Of particular interest to my practice and philosophy linking to health outcomes, physical activity lessons were not a rostered part of the curriculum at Manunda Tce, due to the need to build up the students of poor learning backgrounds in their literacy and numeracy first and foremost. While sessions were allocated to lower-school oral and motor skill development and the building of confidence, this did not extend as far as to physical activity sessions involving team-skill development and games. As a part of my teaching, I planned for health education lessons, in which I taught my grade 1 and 2s basic nutrition and healthy eating and combined these sessions with physical activity through games incorporating the lesson theory out of doors. Students responded really well to the physical nature of the classes and also to the short relaxation period that I set aside time for at the end of the outdoor play (important especially with the heat and with the easy transition into further learning in other classes beyond the PE lesson).
Across the primary school years, there are many strategies needed to respond to the range of ages and learning characteristics of my students. Included amongst these are the following considerations:
- I need to plan lessons in short spurts to take account of students cognitive and physical characteristics, realising that too much sitting and listening is not appropriate for the early years, and still not favourable in the mid- to older-primary years either.

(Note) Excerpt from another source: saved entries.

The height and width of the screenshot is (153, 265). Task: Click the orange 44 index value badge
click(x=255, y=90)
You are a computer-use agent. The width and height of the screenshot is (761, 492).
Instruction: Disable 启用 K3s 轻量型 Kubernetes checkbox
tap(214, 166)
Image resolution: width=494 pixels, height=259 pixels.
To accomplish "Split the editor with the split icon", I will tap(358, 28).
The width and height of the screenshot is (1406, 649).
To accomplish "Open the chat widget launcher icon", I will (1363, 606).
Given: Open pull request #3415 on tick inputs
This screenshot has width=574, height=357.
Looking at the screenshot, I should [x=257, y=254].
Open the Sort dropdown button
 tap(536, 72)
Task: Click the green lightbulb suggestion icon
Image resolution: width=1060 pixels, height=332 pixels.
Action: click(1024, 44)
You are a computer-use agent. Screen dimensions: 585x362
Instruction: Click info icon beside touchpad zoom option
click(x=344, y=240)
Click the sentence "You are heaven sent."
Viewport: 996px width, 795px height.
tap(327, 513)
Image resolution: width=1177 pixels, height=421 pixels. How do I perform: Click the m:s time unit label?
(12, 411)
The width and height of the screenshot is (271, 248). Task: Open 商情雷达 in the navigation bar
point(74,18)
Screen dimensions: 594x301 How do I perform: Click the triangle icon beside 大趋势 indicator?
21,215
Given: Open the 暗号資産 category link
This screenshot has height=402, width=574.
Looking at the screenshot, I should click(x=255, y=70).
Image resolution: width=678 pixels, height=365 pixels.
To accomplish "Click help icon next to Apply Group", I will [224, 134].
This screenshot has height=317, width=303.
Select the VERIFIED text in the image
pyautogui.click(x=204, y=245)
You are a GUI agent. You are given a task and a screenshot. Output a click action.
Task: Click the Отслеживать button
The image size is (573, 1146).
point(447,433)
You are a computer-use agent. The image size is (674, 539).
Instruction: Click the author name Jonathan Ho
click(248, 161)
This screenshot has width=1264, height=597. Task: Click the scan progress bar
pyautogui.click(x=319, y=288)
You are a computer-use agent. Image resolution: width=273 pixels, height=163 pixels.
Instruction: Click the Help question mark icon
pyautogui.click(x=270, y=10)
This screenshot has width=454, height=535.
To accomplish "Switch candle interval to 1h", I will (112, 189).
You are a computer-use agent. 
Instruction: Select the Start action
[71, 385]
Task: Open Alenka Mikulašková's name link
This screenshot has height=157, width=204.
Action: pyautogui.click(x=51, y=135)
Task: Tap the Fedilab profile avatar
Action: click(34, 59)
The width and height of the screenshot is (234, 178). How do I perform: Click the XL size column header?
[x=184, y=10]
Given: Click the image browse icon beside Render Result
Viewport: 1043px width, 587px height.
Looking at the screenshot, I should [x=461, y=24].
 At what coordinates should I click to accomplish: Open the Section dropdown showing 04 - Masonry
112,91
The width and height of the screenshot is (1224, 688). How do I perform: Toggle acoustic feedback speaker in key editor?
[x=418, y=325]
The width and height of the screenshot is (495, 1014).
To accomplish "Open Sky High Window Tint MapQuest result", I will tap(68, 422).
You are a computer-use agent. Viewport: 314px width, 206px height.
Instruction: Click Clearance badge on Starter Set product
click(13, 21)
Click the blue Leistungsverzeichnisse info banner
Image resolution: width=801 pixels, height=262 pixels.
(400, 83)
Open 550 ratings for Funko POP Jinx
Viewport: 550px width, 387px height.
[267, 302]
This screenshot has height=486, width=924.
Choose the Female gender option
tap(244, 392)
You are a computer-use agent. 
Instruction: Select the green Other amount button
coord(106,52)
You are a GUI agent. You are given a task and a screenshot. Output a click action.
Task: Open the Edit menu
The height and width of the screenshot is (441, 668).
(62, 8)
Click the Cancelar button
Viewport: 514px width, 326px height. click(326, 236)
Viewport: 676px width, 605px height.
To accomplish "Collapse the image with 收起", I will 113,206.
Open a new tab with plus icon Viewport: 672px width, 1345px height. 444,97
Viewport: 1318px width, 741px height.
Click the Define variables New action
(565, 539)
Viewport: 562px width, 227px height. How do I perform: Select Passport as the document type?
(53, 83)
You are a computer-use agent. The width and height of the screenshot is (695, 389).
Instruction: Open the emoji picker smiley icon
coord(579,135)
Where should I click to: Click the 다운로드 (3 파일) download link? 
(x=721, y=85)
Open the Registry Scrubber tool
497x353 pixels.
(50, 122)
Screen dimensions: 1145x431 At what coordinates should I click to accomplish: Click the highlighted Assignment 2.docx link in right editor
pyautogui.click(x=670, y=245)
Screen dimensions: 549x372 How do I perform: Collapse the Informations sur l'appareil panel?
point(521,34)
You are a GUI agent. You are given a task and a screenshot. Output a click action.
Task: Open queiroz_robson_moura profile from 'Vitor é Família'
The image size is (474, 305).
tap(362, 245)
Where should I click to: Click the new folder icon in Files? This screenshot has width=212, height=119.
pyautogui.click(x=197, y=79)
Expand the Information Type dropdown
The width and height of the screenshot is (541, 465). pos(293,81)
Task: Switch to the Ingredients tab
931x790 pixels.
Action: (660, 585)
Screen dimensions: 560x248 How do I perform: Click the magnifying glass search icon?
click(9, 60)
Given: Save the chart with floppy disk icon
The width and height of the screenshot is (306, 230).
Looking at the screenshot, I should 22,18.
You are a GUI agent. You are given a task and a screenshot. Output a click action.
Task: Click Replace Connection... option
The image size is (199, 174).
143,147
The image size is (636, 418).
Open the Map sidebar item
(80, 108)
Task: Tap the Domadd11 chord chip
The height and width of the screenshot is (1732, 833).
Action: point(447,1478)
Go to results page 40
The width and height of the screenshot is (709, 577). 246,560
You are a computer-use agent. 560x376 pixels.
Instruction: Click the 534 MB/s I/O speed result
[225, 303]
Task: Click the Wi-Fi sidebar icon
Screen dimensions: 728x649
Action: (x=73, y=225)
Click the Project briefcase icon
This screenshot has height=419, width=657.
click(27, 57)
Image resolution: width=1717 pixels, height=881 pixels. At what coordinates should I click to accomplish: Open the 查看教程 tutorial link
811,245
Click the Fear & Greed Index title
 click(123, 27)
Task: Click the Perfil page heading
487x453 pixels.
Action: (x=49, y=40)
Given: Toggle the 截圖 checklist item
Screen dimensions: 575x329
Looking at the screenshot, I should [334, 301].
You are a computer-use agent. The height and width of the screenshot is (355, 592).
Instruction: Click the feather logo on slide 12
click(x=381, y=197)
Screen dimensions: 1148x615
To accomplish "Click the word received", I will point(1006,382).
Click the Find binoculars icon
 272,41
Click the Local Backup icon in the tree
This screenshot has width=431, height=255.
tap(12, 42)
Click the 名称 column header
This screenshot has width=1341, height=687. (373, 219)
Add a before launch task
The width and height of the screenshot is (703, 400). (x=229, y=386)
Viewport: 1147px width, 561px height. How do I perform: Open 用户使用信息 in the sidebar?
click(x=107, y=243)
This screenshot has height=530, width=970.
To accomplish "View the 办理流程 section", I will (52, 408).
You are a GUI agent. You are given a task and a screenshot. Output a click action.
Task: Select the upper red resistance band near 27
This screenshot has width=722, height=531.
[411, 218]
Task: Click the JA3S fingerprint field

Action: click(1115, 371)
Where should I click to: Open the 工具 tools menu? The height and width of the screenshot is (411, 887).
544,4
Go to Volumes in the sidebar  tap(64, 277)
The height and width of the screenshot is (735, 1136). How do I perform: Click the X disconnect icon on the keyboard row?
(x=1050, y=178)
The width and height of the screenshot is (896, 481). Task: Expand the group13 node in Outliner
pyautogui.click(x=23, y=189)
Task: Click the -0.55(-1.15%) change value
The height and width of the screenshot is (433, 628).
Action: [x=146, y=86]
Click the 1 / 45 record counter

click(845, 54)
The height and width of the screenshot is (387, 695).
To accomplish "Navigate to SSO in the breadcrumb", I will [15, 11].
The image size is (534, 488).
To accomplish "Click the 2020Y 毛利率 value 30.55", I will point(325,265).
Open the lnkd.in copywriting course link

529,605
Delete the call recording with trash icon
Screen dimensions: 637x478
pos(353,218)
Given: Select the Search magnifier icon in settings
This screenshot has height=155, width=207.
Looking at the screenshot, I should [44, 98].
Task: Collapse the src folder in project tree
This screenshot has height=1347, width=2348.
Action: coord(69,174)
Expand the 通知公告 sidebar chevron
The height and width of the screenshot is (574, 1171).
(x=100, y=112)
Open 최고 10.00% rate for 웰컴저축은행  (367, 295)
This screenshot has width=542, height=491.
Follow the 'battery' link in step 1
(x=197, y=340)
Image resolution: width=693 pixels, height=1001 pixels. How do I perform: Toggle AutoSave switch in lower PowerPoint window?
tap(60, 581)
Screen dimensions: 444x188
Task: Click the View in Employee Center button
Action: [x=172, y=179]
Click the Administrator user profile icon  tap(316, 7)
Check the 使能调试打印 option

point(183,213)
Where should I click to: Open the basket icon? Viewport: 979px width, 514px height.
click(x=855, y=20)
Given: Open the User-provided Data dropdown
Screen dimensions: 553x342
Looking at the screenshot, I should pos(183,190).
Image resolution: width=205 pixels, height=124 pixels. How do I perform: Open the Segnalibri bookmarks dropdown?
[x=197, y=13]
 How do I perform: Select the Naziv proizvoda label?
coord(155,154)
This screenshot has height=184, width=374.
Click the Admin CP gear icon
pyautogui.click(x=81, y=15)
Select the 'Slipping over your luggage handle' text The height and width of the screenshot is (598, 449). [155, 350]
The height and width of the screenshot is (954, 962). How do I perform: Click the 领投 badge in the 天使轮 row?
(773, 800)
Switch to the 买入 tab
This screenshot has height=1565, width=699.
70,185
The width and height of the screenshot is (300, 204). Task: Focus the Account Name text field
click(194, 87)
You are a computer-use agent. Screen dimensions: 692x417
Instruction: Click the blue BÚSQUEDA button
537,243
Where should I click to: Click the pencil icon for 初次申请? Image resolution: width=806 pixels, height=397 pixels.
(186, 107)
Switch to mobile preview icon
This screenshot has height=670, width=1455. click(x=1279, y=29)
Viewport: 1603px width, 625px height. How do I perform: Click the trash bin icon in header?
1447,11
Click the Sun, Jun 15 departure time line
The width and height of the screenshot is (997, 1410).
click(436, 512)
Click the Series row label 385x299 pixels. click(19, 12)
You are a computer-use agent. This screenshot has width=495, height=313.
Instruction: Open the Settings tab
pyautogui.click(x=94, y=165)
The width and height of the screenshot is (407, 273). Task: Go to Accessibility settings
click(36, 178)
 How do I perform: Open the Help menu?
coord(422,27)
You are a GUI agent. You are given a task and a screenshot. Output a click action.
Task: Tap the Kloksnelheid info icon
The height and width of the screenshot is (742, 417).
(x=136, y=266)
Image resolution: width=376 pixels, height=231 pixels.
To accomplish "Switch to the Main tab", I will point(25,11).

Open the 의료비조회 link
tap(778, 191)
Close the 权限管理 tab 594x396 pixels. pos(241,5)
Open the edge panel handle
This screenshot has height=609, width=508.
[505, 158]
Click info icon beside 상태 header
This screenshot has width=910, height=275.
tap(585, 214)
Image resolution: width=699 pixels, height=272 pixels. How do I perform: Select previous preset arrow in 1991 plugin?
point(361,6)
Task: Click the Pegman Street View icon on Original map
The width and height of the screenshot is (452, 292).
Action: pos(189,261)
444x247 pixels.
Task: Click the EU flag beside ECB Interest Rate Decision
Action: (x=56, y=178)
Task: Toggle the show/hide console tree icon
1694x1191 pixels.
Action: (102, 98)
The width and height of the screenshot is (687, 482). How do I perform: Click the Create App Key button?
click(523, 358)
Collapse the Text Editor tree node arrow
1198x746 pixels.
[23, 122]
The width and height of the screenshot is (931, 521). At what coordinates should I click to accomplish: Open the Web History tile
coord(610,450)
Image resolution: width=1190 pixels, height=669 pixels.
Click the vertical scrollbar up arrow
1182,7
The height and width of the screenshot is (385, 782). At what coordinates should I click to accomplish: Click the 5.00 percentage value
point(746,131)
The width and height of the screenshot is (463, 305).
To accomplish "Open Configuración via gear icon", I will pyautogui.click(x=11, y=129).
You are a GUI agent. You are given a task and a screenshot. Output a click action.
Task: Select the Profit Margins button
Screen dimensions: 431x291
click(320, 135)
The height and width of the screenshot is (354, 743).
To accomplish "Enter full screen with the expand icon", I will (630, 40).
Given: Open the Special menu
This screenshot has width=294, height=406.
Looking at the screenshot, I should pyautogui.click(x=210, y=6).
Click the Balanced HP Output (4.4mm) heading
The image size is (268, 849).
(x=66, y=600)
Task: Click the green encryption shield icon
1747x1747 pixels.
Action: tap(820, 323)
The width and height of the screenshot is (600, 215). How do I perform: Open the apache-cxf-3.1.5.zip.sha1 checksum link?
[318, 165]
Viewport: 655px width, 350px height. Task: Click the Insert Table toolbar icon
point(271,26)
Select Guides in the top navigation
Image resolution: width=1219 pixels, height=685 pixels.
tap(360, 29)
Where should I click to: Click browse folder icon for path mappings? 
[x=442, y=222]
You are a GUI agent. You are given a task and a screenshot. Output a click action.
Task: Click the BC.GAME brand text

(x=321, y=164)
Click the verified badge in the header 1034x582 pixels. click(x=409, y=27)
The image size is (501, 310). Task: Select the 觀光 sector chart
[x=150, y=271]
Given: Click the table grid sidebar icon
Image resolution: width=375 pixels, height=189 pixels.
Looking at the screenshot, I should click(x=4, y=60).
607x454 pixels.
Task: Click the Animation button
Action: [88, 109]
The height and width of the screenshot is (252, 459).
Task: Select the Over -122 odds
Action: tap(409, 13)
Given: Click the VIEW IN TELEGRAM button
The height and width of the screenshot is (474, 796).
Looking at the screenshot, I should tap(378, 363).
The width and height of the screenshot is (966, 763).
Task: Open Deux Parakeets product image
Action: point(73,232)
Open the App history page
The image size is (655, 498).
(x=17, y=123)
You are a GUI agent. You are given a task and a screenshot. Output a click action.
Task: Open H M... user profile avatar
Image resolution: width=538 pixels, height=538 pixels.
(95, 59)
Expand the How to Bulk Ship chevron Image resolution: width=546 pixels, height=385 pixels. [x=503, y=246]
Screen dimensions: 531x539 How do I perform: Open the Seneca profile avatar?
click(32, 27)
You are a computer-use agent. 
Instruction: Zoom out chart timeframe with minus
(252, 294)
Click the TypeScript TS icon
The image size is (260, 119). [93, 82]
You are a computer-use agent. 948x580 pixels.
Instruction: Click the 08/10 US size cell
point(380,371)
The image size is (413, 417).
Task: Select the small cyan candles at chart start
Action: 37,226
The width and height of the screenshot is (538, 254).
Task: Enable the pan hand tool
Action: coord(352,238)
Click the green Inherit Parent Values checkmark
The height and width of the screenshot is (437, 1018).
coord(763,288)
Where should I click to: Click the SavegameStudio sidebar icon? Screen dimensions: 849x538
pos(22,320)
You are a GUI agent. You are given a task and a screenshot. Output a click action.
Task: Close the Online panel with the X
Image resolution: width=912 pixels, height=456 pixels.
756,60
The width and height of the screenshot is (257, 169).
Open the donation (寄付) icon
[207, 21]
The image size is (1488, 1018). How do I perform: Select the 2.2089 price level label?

- I need to be prepared to go with the flow for lesson timing and delivery across the day as well as day-to-day. I took into account the daily alertness and engagement of my students, which sometimes lies out of control of my own teaching strategies and more to do with the weather!
- I learned to anticipate classroom management issues through the growing knowledge I had of the class dynamics and my students’ individual needs. For example, seating arrangements in the 3/4 class are changed weekly, most often teacher-assigned as a matter of classroom management. Knowing how students best learn, and understanding their distractions including those they work best with, enabled me to assign these seats
- Various methods of attention-gain work best for different combinations of students. I had the experience of teachers using a variety of methods, and tried different methods myself, both saving my voice in times of noise and my patience when students were not responding:
- Clapping hands – either loudly or to patterns of rhythm which students are to repeat back (something I have used in pre-school classrooms as well)
- Whistle blowing – definitely good for outdoors’ activities
- Singing songs
- Chanting
- Playing games to gain attention and floor time
- On reflection with my mentors, it became clear that less
teacher-centred approaches work best to captivate and engage students across
the primary levels (although there will always be exceptions). Making students
the leaders of their own learning, and handing over the responsibility with
increasing ease as they mature through the primary years, gives them the
satisfaction of knowing they have the right to learn and to ensure their best
learning outcomes.
Following is a reflection on a series of lessons I planned for and delivered, with a Learning Management Plan as my guide, but, in reality following the individuals and the uniqueness brought to any lesson. I feel that my health lessons are a great example of addressing developmental need, especially with many children suffering from poor development in a psychological and physical sense due to disadvantaged circumstances of broken and abusive families, low income and support, and other unstabilising factors. I carried them out with the grade 1/2s at Manunda Tce.
Reflection: October, 2012
Having undertaken many lessons myself now, under the supervision of my mentor, but also without her in the room, upon her absence or release-time, I have included here a layout of the plan I put together for the Health and Physical Education lessons I took charge of during my time with the Year 1 and 2 class. The plan considers the development level of the children, and draws upon the NT Curriculum Framework for learning outcomes and objectives. I placed the students into band 1, with some being able to be challenged more into the band 2 level, after discussion with my mentor. I feel lessons were really successful, with students eager to participate in more of the same sorts of activities, and many students approaching me with their meals each day to ask me, or tell me, what food groups they were eating for lunch!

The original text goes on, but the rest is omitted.